Her cell phone rang and she didn’t even jump. “Hey, Ma,” she said, flopping backward on the couch. “Before you ask, yes, I packed my toothbrush. And my underwear. And an umbrella.”

“What about toilet paper?”

“They have toilet paper in France, Ma.”

“I just worry about you.”

“I know you do,” she replied, feeling tender. “I’ll be okay. I promise.”

“I need you to do me a favor. I have a bunch of old clothes I need to drop off for the church rummage sale. Can you come sit with Pops for an hour? Alone, he’ll probably get hungry and climb the pantry cabinets for the cookies I hid on the top shelf. We’d find him on the floor with his thick skull split open like a melon.”

Annalisa sat up, suddenly uneasy. She hadn’t been alone with her father since Alex’s disclosure about the affair. “I don’t know.…”

“It’s just one hour. Then you’re gone for an entire month!”

“Two and a half weeks, Ma.” She bit her lip, deciding. “Okay, I’ll do it. I’ll see you in a few.” She rehearsed her words on the drive over to her parents’ place. She would tell Pops she knew, say how foolish he’d been. A part of her still held out hope that he’d deny it all and somehow she could believe him. Alex had been roaring drunk the night of the Halloween party. He might have misconstrued an innocent exchange.

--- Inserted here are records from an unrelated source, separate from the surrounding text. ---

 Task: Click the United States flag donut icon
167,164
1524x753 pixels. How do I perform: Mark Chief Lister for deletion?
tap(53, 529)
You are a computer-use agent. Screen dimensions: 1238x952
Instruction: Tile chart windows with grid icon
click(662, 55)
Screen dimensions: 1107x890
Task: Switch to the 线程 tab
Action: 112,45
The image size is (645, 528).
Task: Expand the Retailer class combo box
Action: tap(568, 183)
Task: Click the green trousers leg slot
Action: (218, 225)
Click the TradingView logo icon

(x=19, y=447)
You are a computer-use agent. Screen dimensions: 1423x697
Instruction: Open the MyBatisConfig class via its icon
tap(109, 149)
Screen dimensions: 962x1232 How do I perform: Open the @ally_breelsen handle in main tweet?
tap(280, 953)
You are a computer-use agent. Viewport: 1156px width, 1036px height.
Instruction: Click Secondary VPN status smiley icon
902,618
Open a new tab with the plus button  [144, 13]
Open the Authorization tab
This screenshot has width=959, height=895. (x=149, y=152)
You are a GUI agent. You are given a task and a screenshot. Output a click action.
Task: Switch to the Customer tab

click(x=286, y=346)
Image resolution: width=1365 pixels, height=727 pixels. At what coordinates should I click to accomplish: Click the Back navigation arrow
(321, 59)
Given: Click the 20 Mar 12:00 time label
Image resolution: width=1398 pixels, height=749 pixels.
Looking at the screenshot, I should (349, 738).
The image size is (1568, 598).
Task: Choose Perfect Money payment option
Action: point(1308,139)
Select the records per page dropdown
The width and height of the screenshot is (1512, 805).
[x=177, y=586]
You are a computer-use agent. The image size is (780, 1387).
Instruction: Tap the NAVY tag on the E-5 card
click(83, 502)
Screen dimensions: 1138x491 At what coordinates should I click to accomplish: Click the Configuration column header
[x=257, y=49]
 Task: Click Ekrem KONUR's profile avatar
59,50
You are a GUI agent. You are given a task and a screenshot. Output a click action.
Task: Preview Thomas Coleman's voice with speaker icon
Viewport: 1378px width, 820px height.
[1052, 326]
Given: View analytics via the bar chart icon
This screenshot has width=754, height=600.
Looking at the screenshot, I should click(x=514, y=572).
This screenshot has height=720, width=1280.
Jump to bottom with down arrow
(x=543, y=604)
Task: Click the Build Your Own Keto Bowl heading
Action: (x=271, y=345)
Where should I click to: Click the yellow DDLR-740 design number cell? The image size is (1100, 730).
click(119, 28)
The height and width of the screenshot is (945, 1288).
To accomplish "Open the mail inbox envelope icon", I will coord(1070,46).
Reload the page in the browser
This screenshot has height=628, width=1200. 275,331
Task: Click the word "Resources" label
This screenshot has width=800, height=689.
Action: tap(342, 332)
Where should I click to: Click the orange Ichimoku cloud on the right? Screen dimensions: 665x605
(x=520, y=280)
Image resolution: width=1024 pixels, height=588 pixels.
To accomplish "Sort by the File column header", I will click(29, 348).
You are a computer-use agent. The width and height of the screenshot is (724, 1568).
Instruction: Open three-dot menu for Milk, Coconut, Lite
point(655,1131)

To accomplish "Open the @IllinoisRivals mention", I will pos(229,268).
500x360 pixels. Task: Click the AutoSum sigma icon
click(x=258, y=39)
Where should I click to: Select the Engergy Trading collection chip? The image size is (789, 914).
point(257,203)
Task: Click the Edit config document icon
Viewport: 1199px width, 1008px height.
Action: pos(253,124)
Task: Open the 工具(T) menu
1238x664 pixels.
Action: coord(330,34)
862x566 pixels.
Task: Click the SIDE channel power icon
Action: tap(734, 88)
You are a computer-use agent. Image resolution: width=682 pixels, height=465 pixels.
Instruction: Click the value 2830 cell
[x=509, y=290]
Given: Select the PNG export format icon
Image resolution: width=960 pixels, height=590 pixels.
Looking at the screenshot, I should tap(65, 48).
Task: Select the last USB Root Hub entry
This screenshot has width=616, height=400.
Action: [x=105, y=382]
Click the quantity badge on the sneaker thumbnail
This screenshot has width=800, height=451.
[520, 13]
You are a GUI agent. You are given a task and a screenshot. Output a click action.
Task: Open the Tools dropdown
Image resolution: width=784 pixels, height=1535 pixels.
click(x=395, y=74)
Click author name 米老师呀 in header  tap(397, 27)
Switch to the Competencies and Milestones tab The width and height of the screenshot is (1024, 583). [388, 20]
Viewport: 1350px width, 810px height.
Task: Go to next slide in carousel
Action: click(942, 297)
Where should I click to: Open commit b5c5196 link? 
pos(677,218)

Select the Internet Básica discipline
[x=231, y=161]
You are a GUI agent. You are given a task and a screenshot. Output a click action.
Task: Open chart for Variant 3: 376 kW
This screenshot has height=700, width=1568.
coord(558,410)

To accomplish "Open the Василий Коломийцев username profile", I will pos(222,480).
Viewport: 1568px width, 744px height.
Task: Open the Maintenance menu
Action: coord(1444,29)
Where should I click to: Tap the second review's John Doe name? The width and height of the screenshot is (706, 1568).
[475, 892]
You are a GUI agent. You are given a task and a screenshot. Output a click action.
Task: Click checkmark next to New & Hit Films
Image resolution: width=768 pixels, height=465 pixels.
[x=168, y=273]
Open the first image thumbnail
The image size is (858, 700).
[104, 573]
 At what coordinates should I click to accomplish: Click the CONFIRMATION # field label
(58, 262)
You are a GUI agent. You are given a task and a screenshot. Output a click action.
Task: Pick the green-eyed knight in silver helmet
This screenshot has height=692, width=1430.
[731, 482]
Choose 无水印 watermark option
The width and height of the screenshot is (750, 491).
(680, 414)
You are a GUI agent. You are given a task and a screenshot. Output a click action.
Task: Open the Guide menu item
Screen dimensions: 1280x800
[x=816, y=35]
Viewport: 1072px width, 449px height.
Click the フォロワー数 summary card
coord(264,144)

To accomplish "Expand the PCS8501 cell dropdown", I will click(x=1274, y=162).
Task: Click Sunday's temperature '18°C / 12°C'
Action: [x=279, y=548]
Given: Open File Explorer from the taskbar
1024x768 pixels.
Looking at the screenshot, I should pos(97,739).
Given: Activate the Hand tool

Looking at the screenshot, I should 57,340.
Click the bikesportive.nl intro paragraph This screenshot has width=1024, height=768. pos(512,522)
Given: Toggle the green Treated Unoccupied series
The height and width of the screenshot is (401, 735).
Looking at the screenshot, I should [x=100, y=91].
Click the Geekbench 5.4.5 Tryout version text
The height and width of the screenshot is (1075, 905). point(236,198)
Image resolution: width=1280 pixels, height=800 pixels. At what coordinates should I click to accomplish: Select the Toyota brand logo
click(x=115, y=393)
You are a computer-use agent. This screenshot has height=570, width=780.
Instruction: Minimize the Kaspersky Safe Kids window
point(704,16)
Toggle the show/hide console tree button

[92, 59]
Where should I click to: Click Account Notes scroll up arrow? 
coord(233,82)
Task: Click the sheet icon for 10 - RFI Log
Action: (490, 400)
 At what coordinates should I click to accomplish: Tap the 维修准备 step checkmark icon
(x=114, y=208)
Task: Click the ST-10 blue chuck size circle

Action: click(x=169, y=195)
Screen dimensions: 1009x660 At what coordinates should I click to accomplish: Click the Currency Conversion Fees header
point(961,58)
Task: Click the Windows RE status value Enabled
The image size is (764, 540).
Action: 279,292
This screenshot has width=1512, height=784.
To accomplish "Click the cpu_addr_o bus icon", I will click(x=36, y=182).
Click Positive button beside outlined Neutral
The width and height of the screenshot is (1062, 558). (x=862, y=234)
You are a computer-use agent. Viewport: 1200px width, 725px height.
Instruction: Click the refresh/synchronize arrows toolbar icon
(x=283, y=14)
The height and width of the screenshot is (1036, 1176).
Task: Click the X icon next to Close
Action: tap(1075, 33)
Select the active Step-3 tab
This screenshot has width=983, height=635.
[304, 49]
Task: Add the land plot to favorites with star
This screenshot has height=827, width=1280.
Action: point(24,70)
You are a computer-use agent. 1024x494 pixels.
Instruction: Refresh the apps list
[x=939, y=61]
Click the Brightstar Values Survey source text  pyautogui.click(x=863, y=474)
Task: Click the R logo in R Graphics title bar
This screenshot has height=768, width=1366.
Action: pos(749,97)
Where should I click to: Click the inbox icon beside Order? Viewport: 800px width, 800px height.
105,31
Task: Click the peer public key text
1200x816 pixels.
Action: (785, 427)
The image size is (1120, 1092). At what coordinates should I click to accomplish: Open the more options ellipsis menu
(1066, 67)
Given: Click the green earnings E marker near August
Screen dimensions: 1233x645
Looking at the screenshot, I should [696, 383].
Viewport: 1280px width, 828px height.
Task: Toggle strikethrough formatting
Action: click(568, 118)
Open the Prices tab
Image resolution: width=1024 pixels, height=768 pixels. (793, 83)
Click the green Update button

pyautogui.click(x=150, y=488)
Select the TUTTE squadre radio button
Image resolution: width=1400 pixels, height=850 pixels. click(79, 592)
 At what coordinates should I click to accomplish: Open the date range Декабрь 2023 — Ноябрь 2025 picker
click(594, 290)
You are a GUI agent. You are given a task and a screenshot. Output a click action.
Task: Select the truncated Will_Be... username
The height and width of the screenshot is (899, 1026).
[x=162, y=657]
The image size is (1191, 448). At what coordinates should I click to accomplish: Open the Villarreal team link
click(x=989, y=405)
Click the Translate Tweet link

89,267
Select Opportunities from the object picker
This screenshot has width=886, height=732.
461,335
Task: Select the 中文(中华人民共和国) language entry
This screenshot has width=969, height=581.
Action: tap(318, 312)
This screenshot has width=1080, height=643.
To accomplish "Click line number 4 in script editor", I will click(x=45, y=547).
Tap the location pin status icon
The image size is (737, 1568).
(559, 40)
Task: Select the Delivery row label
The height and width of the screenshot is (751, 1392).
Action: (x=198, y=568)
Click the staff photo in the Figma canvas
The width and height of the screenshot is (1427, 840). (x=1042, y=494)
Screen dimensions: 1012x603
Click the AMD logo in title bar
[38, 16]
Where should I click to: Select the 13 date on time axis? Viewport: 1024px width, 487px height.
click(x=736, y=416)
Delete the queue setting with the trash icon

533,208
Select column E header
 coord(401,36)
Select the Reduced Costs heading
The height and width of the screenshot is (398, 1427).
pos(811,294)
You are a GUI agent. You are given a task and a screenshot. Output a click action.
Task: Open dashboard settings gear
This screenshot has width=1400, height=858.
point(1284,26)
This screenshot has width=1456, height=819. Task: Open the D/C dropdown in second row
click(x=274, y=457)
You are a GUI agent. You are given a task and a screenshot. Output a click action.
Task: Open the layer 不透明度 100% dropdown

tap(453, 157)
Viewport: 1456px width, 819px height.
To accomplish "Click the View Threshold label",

Her mother met her at the door. “There’s meatballs in the fridge,” she said, bussing Annalisa on the cheek. “Oh, and tuna salad. Plus, some pasta and a bowl of fruit.”

“Ma, you said you’d only be gone an hour.”

Her mother grabbed her large tote and went to the door. “He needs his medication at four P.M. Directions are on the kitchen table.”

“I’ve got it. Go.” Annalisa shooed her mother out the door. She found Pops sitting in the den watching golf from his special chair, the one where the seat rose up with the touch of a button to help him to his feet. He muted the TV when she came in.

“It’s my beautiful daughter,” he said, reaching for her with unsteady hands. “Come give Pops a k-kiss.”

“Hi, Pops.” She brushed his grizzled cheek with her lips and took a seat on a floral sofa that was at least as old as she was. “How’s your hip?”

“Titanium,” he said, patting it. “I’m bionic now.” He leaned over toward her. “Seeing how the guard is off duty, how about you and me have some ice cream?”

“Her car probably isn’t even out of sight yet.”

Pops grinned. “She is a good woman, but sh-she makes a lousy nurse.”

“She loves you,” Annalisa said with more bite than she’d intended. “She’s trying to take care of you.”

“Oh, I know. She thinks if I eat the right magic foods, I’ll live forever.” He shrugged. “Kale and spinach and all kinds of beans. I try to be good and eat what she puts in front of me, but I wonder if it really makes you live longer—or if it just seems that way.”

“I will get you some ice cream.” Annalisa fetched him a small dish of fudge swirl and then watched as he worked hard to eat it. His arm trembled as he held the spoon, and she could hardly believe this was the same man who’d once split firewood in the backyard. “Pops, I’ve got to ask you something.”

“What’s that?”

“It’s about Katie Duffy.”

He grunted. “C-case is closed now, thanks to you. May she rest in peace.”

“I’m asking about the time when she was alive. Rumor had it she was seeing someone.”

He stopped eating and wiped his mouth on a napkin. “That so?”

“Maybe a cop.”

“Who’s to say? Water under the bridge now.”

“Pops.” She waited until he looked at her, until she would be able to read the truth on his face. “Was it you?”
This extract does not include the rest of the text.